Tuesday, August 3, 2010
I promise to clean my room. I promise never to spit. I promise to take you to the game.
PROMISES are made daily. A promise lets someone know that something will or will not be done. Robin Thompson, author of Be The Best You Can Be – A Guide To Etiquette and Self Improvement for Children and Teens says “one of the best compliments to receive is that you keep your word.”
A promise is a pledge to oneself or someone else. According to "Why Keeping Your Promise Is Good For You" in Psychology Today, an unkept promise to someone may be misinterpreted or can communicate a negative message. Something else trumped the commitment.

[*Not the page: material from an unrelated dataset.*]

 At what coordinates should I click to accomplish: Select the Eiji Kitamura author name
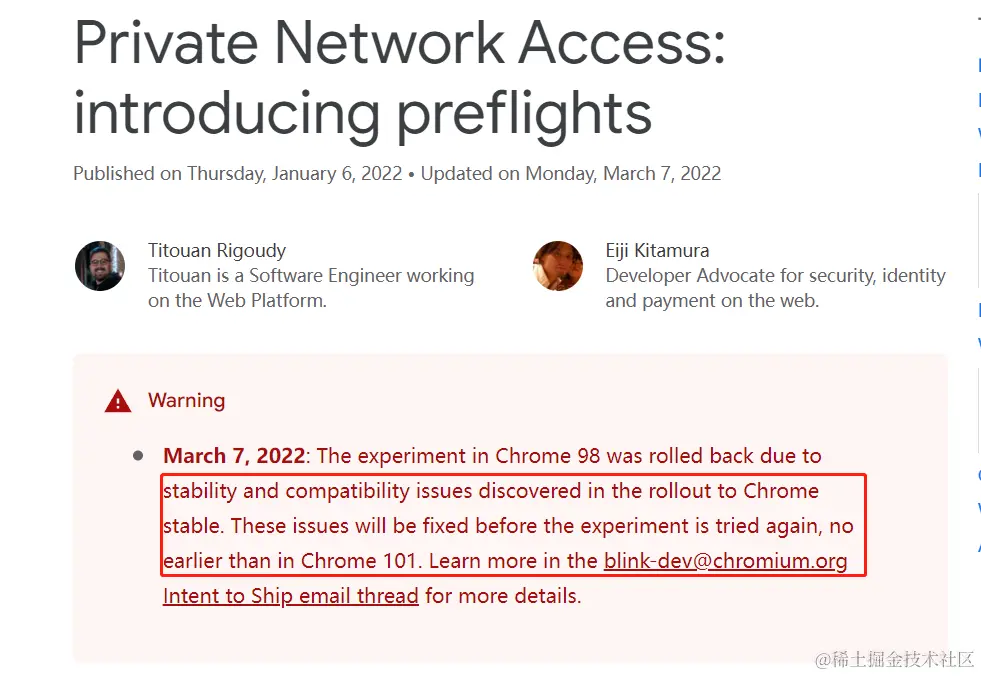[657, 250]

Others may perceive one is not responsible or dependable, even if the promise broken is small. Enough forgotten promises can spoil a relationship.

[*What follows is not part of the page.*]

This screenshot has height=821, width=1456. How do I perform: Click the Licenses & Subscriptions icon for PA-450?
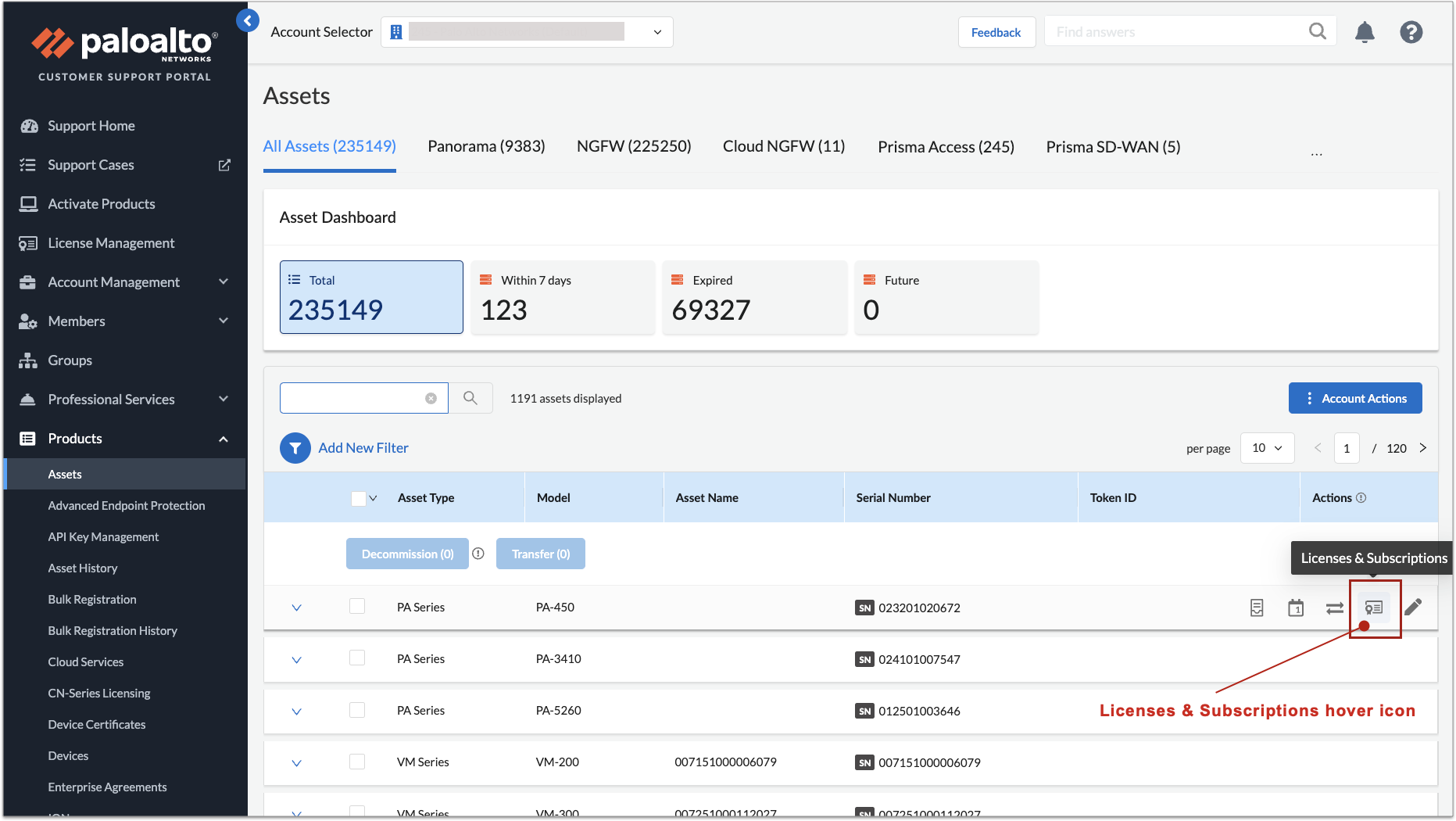[1373, 608]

Sometimes a task or expectation may be overwhelming. Responses that utilize social skills may sound like, “I’m sorry I can’t,” “I apologize, but I am not comfortable with that,” or “I just won’t be able to take the time at this moment.” Make promises that can be kept or assure someone something will be completed only if that is the true intent. It is easier to let others know ahead of time that the task cannot be completed, so alternate plans can be arranged. Using manners to politely decline an invitation shows appropriate social etiquette as much as accepting.
Simple steps from ehow.com to work on keeping a promise:
Assessing the situation, whether taking out the garbage or a deeper emotional commitment, one must ask if a conclusion will be possible. Next, make a list of what is needed to follow through to completion or integration into daily activities. Using a checklist can help one visualize accomplishments along the way; while notes help chart development. Finally, anticipating changes and communicating progress with others allows time for assistance if required.
In conclusion, children learn by example. Unfulfilled promises send inconsistent and mixed messages. Keeping our word builds character and reinforces concepts of responsibility, strong values and dependability. Promising a child a trip to the movies only after the toys have been cleaned up can work. I promise!